A discussão em torno da mesa revelava uma admiração relutante pela nova tecnologia – seu poder, sua inteligência, e a aura de progresso que a cerca. Essa admiração, entretanto, carregava um sentido de aflição. Cada expressão de ofegante afeição diante de novidades até então só contempladas nas histórias de ficção científica carregava consigo uma dolorida apreensão transmitida nas imagens de um futuro que tornaria seus autores obsoletos. De que formas a tecnologia computadorizada transformaria suas vidas no trabalho? Prometia ela o paraíso na Terra ou um silencioso cemitério?

Em quinze anos não haverá mais nada para os trabalhadores fazerem. A tecnologia será tão boa que funcionará toda por conta própria. Você vai só sentar atrás de uma escrivaninha operando umas duas ou três áreas da fábrica sozinho e entediado.

O grupo concluiu que o trabalhador do futuro precisaria de "uma personalidade extremamente flexível" para que ele ou ela não sejam "mentalmente afetados" pela velocidade da mudança. Eles previram que os trabalhadores precisariam de um bocado de educação e treinamento para "desenvolver flexibilidade." "A gente acha tudo isso um grande estresse," eles disseram, "mas não será desta forma para as novas pessoas flexíveis." Mas eles tampouco perceberam outras alternativas possíveis, pois a maioria concordou que sem um investimento na nova tecnologia, a companhia não conseguiria permanecer competitiva. Eles também sabiam que sem sua flexibilidade adicional, a tecnologia não funcionaria direito. "Estamos de mãos atadas," um homem resmungou, "e não há saída." O máximo que eles poderiam fazer, concordaram, era tentar não pensar demais na perda do pagamento das horas extras, na diminuída probabilidade de empregos para seus filhos e filhas, nos medos de parecerem incompetentes em um meio novo e estranho, ou na possibilidade que a companhia não cumprisse sua promessa de não demitir trabalhadores.

____

## INSTRUÇÕES DE TRABALHO
a) Segundo o trecho do documento, por que o grupo não percebeu alternativas à adoção da nova tecnologia? Responda em uma a três frases.
b) De acordo com o trecho do documento, em quantos anos não haveria mais nada para os trabalhadores fazerem?
c) Dê continuidade ao trecho do documento sobre os trabalhadores diante da tecnologia computadorizada, a partir do ponto em que ele termina.

## INFORMAÇÕES APRESENTADAS
____

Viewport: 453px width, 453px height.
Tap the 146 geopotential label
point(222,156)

____

## RESPOSTAS ESPERADAS
a) A maioria concordou que, sem investir na nova tecnologia, a companhia não conseguiria permanecer competitiva.

b) Em quinze anos.

c)
Durante a conversa, uma mulher trajando um macacão todo manchado permanecera calada e cabisbaixa, aparentemente perdida em pensamentos. Repentinamente , ela levantou sua cabeça para eles. Seu rosto era marcado por décadas de trabalho duro, as sobrancelhas juntas uma da outra. Suas mãos encontravam-se quietas sobre a mesa. Eram calejadas e inchadas, mas seus profundos olhos castanhos eram luminosos, joviais e gentis. Ela parecia congelada, arrepiada por seu próprio pensamento, enquanto solenemente expunha sua conclusão:

Eu acho que o país tem um problema. Os empresários querem que tudo seja feito pelos computadores. Mas se ninguém tiver emprego, ninguém vai saber fazer mais nada. Quem vai pagar os impostos? Que tipo de sociedade teremos quando as pessoas tiverem perdido seu conhecimento e passarem a depender dos computadores para sempre?

Sua voz foi sumindo enquanto os homens a fitavam em deslumbrado silêncio. Vagarosamente eles viraram seus rostos para olhar uns aos outros e acenaram em aprovação com as cabeças. A previsão parecia suficientemente verdadeira. Sim, havia um problema. A aparência deles era a de quem acabou de correr uma corrida extenuante e acabou parando bem na beirada de um penhasco. Enquanto seus tornozelos derrapavam na lama, era possível ver à frente somente uma grande queda brusca.

É necessário que seja assim? O advento da máquina inteligente deve ser tomado como um convite para abrir mão das exigências feitas sobre a compreensão humana e o julgamento crítico? A difusão massiva da tecnologia computadorizada nos nossos locais de trabalho necessariamente implica uma perda igualmente dramática de oportunidades de emprego significativas? O novo ambiente eletrônico obrigatoriamente engendra um mundo no qual o indivíduo terá perdido o controle sobre sua vida cotidiana? Tais visões do futuro representam o preço do sucesso ou podem talvez sinalizar que um legado industrial que deve ser superado para a tecnologia inteligente poder produzir em toda a sua capacidade? A nova tecnologia de informação representará uma oportunidade para o rejuvenescimento da competitividade, vitalidade produtiva e inventividade organizacional? Quais aspectos da vida profissional podemos predizer, e quais vão depender das escolhas feitas por nós hoje?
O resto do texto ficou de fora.